Why does writing terrify us? Because it should. Because poetry is the electric alchemy that lurches our lives into motion. It drives us toward whatever west hounds our horizons. When we name the truth of our desire, we’re catalyzed. Like newly found gods, we bellow furious futures into existence.
Write in holy fear, my friend. The page is a road that glows in the setting light. See your life in the distance—and write for it.
Poem on,
Joy
P.S. Tell me what calls to you. I read every comment with joy. ❤️
My book, Instructions for Traveling West, is finally available for preorder. Preordering lets bookstores know to stock an upcoming book and it signals to publishers that this is an author readers want to keep writing. It means the most. <3
Thank you for sharing this. I often stop myself from writing just based on the fear of embarrassment or it being ‘good enough’. I’ve slowly learned that writing and poems just spill out of me. It’s the thing I do (almost shamefully) at 3am. So I decided to introduce my writing to 3pm. I never once have asked my hand if it’s ‘good enough’, so why am I asking if my writing is ‘good enough’. It’s just as much a part of me as anything else. Since then my life has become richer and richer each day.
Thank you for your vulnerability, Joy.
During the first half of the pandemic, after months of being shut in and working as a therapist in a time when the whole world was in a panicked state, I didn’t realize just how desperate for beauty I was until I was driving across the country to see family in what felt like a life or death need to connect and hug the people I was so scared to lose.
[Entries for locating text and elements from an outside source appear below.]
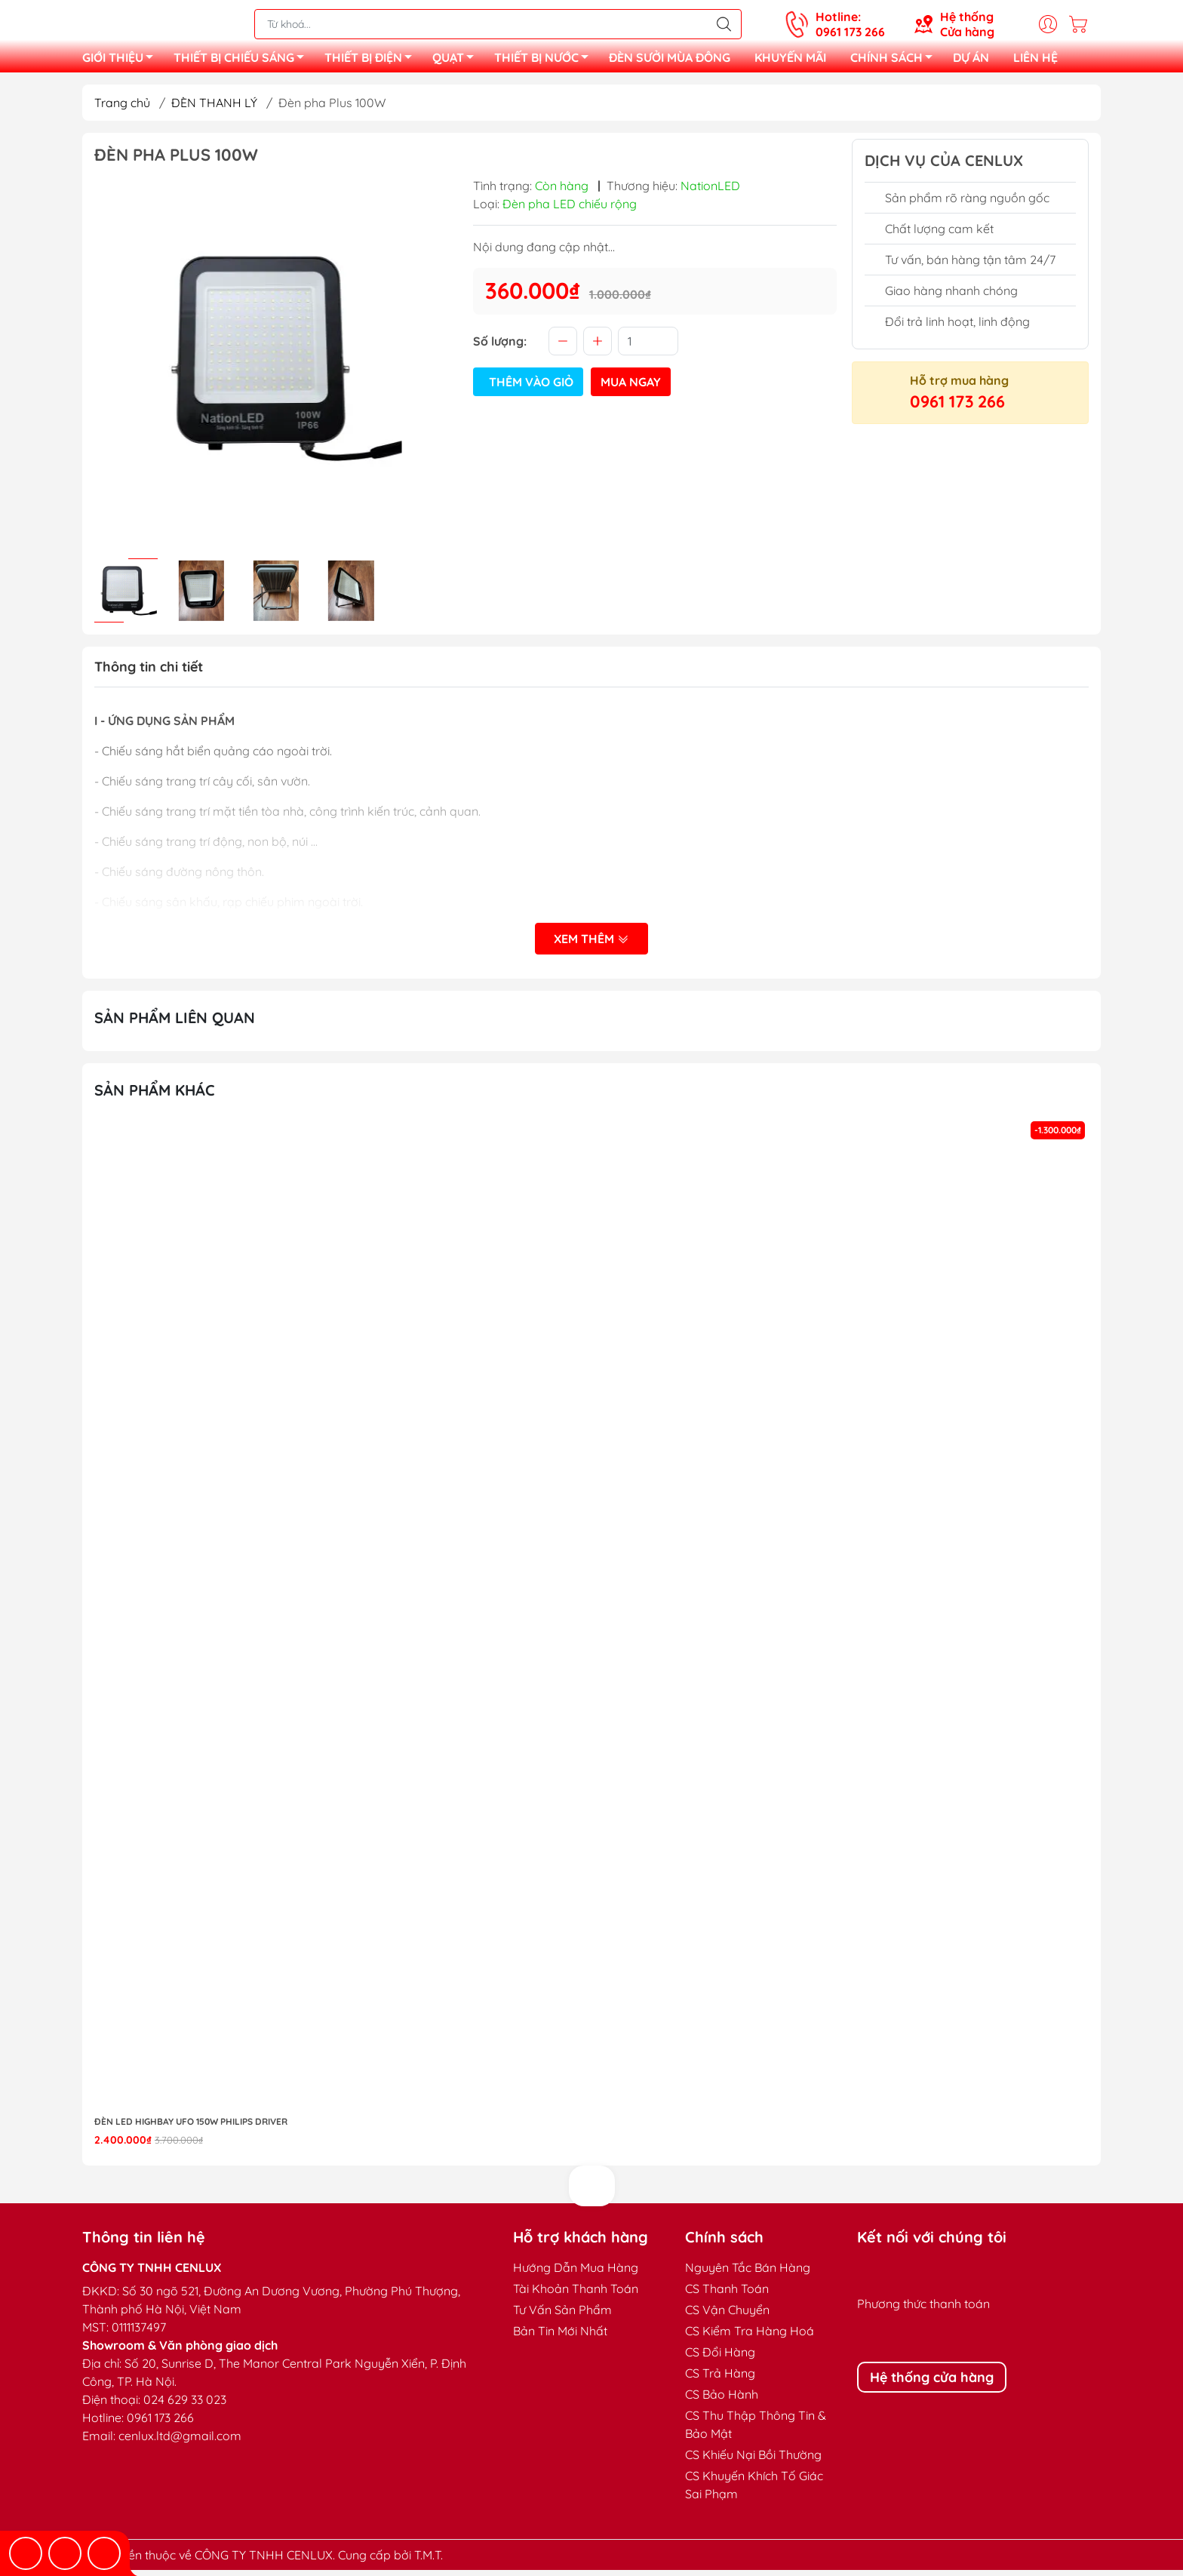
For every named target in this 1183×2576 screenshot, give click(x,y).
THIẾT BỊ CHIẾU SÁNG (243, 62)
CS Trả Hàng (720, 2379)
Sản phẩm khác (154, 1096)
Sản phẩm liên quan (174, 1023)
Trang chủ (122, 108)
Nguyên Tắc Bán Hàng (747, 2273)
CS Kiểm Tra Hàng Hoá (749, 2336)
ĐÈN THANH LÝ (214, 108)
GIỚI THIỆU (121, 62)
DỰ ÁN (971, 60)
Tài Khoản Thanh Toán (575, 2294)
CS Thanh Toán (727, 2294)
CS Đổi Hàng (720, 2357)
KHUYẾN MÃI (790, 60)
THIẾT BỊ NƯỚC (545, 62)
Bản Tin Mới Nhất (560, 2336)
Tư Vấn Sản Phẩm (562, 2315)
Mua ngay (631, 387)
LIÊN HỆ (1035, 60)
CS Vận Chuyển (727, 2315)
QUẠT (457, 62)
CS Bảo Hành (721, 2400)
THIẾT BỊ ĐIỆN (372, 62)
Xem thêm (591, 946)
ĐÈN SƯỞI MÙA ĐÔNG (669, 60)
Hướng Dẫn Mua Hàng (575, 2273)
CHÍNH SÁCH (895, 62)
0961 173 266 (957, 407)
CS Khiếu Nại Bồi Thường (753, 2460)
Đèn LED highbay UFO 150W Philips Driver (190, 2127)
On the drive, looking out my car window, the sky seemed huge and the clouds were so gorgeous and the beauty touched me deeply. And I had a thought “I wish I could paint that.” It was an odd thought as I’d never much expressed interest in art previously. But suddenly, it was as if I couldn’t stop the need to be able to paint beauty. So I spent the next year teaching myself to paint so I could fulfill the need to experience beauty and then paint it, breathe life into it, contribute to it if I could. It’s been three years since then and now, I’ve found art, in all its forms, the kind I create, those created by others, poetry, painting, music, a deliciously baked cake, the way someone configured their garden, all of it, well, it’s necessary salt for my life. Connection to the greater universe and all of its beauty is what calls to me. Thank you for sharing your art with the world. I found your poetry sometime in the last 3 years when my art consumption has been voraciously fed and I’m very grateful I did.